Whether it's a good thing or not was a severe problem for us. The fix is not a thing of beauty, but it indubitably works. The flexibility of Pine's global configuration files was what saved us and made Pine such a good choice, even if only by luck.
We did some more hacking. As well as having forward aliases in the aliases file, we added a huge section which inverted the Unix external-to-internal aliases. This is no help to Sendmail which will only use the aliases file for inbound mail — and we had to hide the reverse aliases by making them look like comments in the file, since they would just have confused Sendmail. Next, we altered the global Pine configuration file to tell it not to use Sendmail to despatch outbound mail, but to invoke yet another Perl program. This program scanned the aliases file, extracted the inverse aliases and rewrote the From: address before handing it on to Sendmail as usual for outbound delivery. We could have used two files rather than stick it all in the one aliases file, but it seemed to make sense to keep all that stuff in one place.

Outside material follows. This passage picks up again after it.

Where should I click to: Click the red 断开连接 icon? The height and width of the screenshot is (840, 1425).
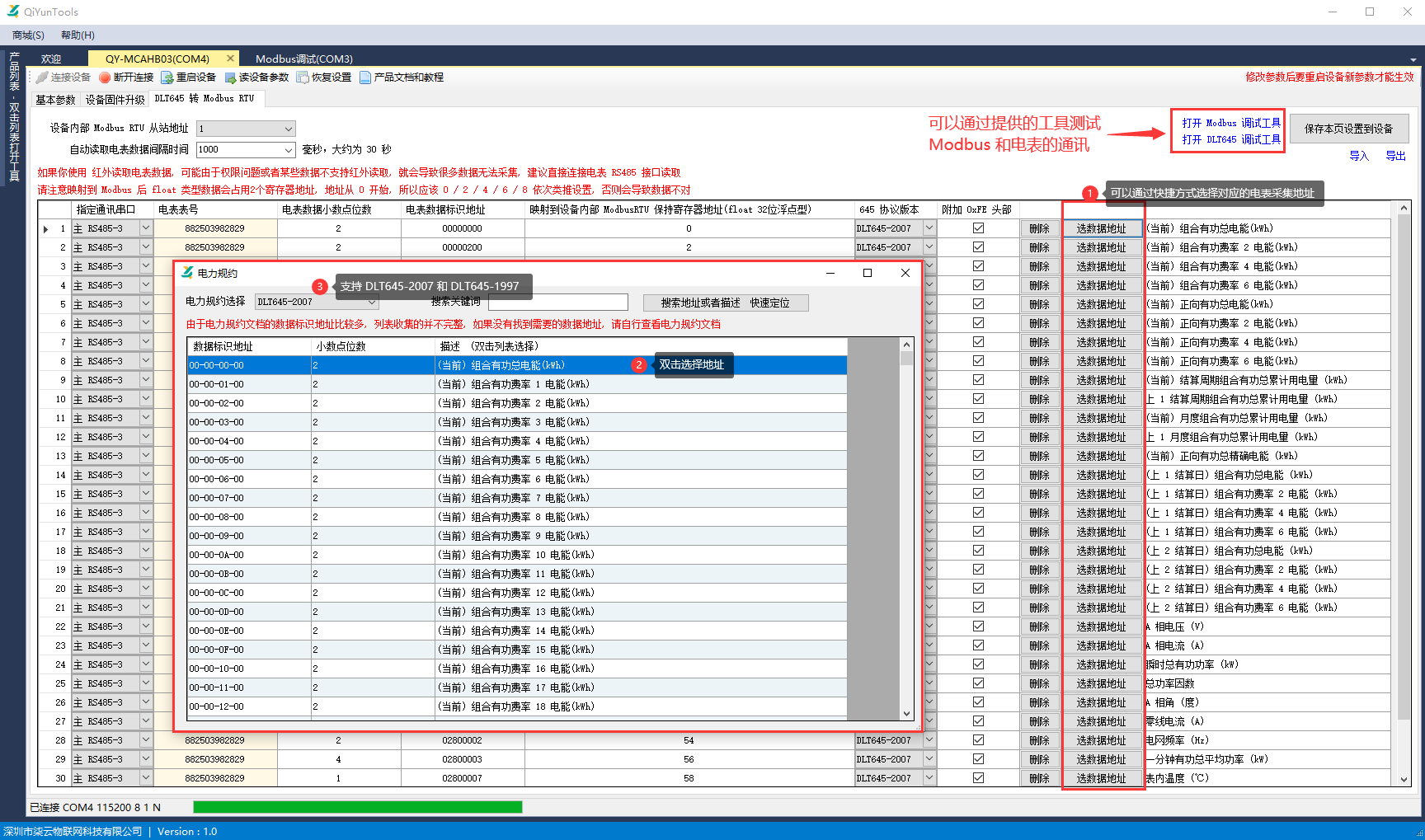pyautogui.click(x=105, y=77)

Amazingly, after a couple of days of head-scratching and Perl-writing, we had a fully-working and integrated email system. The Perl script that reads the Exchange addressbook dump was given a final workover to create a Pine global address book so that Pine users can see the same address book as the Exchange users and that was that. The system has been live for over a year now and during busy times SCO3 is processing two or three messages a second, a load that it laughs at until someone sends a multi-megabyte attachment to everyone.
The internal email users have had all of their needs met by the system as we've described it. Though not crucial, the external users — mostly roving salespeople — also wanted a similar service.
The most promising client device at the time was a Windows CE handheld, using a cellphone for dial-up access. The chosen cellular supplier was able to offer a very competitive price for the service including a fibre-optic link direct to one of their local exchanges. This offered a number of specific benefits that aren't relevant to the email side of things, but which excited the telecomms folk.
When the cellphones call the appropriate number, they pop up on what looks like a primary-rate ISDN circuit. This plugs straight into an Ascend access switch — known to ISPs the world over. There are slightly more mobile users than the Ascend can store passwords for, so it's configured in the usual way to talk to a RADIUS database running on yet another SCO box — SCO4. This must be a strong contender for the "most under-used PC" competition.
Along with the roving staff, it had become clear that PC users in the branches would want email too. The data links from the branches are purely remote asynch terminals — the IP network doesn't spread that far (yet), so the short-term fix was obvious: give them modems and let them dial the Ascend access switch too. We're angling to get some cheap Linux boxes in there running PPP to get IP services up and going but that'll be another phase.
The remote users come in on the ‘demilitarized zone’ part of the firewall setup, not subject to quite such stringent access controls as the badlands of the public internet, but still limited in their access: they can see SCO3 to send and receive POP/SMTP mail and they can also see the web proxy on SCO4, giving them access to the Intranet (which is in its early stages of development).
There's nothing technically unusual about the remoteaccess setup beyond this; it's mainstream and common to see. It works.
The project is considered a great success by senior management and was delivered on time, to budget and without pain or heartache. This is as it should be, but historically speaking ranks as pretty rare. If anyone finds something useful or helpful in what we've discussed — or has their own suggestions on how to improve it, we'd love to hear from you. The project is, we think, moderately interesting, and in our opinion a showcase for the flexibility of utilities like Perl and Sendmail when combined with Unix. Integrating both with MS Exchange is not something that we've seen discussed before and having done it, we thought there might be one or two people who sould be interested to see what problems we needed to solve as well as what wasn't a problem at all.